The stockbroker said 3.5pc GDP growth in the fourth quarter of 2022 and lower energy prices suggested Ireland’s rebound from the Covid crisis would continue and that a recession would be avoided.
“Most countries would be delighted with 3.5pc GDP growth for a whole year, let alone one quarter,” said Davy chief economist Conal MacCoille.
“A lot of that is the growth of the multinational sector but the recovery in the indigenous sector is far from complete. If lower gas prices are passed on to the consumer, inflation will be considerably lower and spending should rebound.”
Mr MacCoille said he expected consumer spending to grow 2.2pc this year as inflation continued to fall from the record highs of 2022. He added that the risk in his forecast for the domestic sector was to the upside.
Davy is forecasting an average inflation rate of just 4.7pc for the whole of 2023, meaning readings would have to fall to below 3pc by the last quarter, which would support expanded spending. Tuesday’s CSO flash estimate of inflation for January was 7.7pc.
Mr MacCoille said Irish GDP figures were still “a little detached from reality” due to the heavy influence of imported intellectual property assets by multinationals. But IDA reports of strong foreign direct investment flows supported a more broad-based growth story, he said.
On Tuesday, the International Monetary Fund also raised its global economic growth outlook for the first time in a year, forecasting that most of the world – with the notable exception of the UK – would avoid recession in 2023.
“The outlook is not worsened this time around, which in itself is good news,” chief economist Pierre-Olivier Gourinchas said. The fund cut its 2023 outlook three times last year. “But it’s not enough. There are still some challenges to get on our way to a sustainable recovery that is broad and long-lasting.”
Yet the risks are more balanced than in October, Mr Gourinchas said. One upside risk is stronger consumption, particularly in services, fuelled by pent-up demand from tight labour markets and government pandemic fiscal support. Conversely, inflation could fall faster than expected amid the shift in spending to services, allowing central banks to tighten less.
“We’re well away from any kind of global recession marker,” Mr Gourinchas said.

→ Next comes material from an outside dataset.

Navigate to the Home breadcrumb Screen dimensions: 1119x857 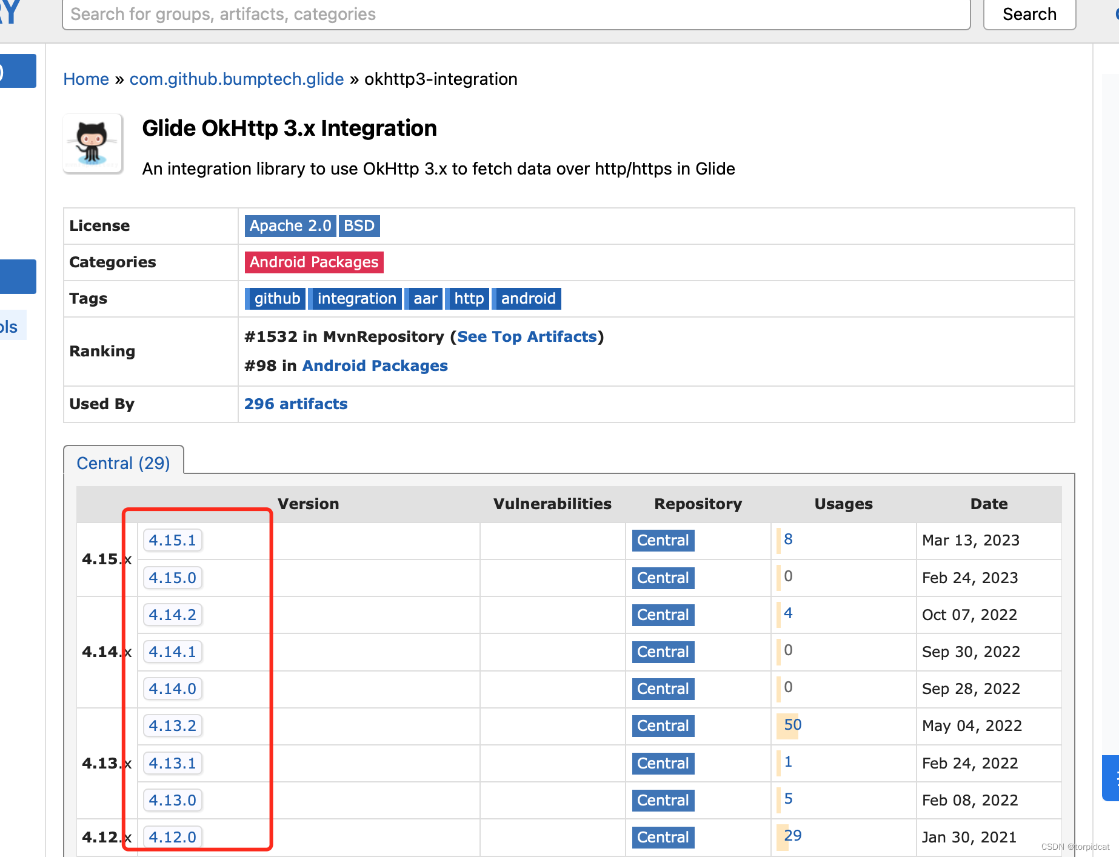coord(85,79)
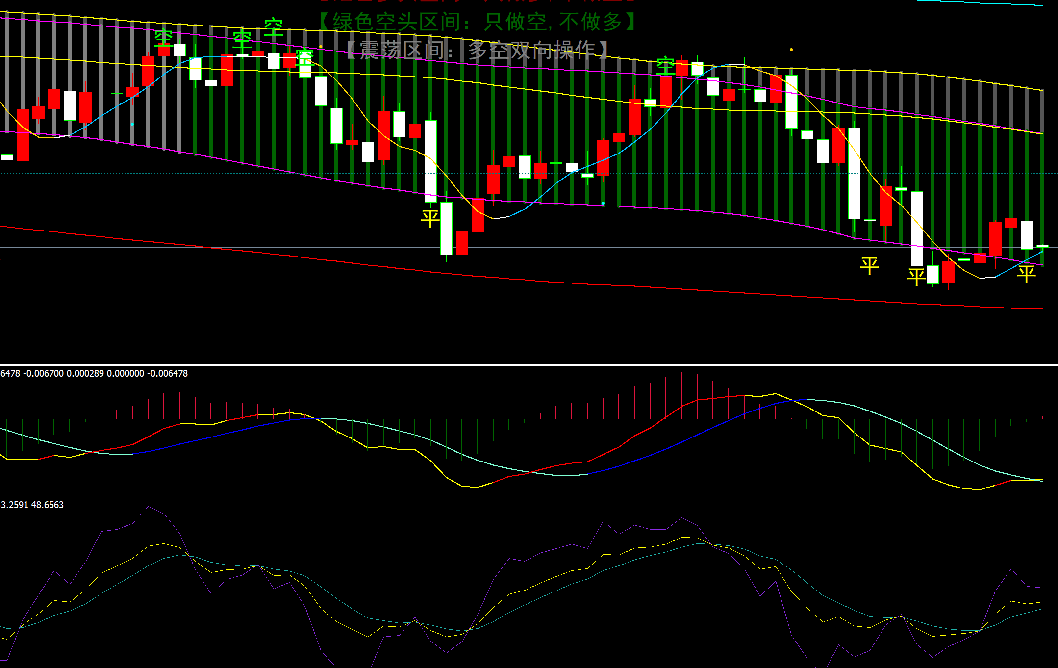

This view was buttressed by flash eurozone GDP figures on Tuesday showing the eurozone economy avoided contraction in the final quarter of last year, although household spending shrank.
Ireland’s robust growth performance was credited with pulling the eurozone up to 0.1pc growth instead of stagnating at 0pc.
“Eurozone growth would have fallen back to 0pc if Ireland wasn’t included,” said Bert Colijn, a senior economist at ING.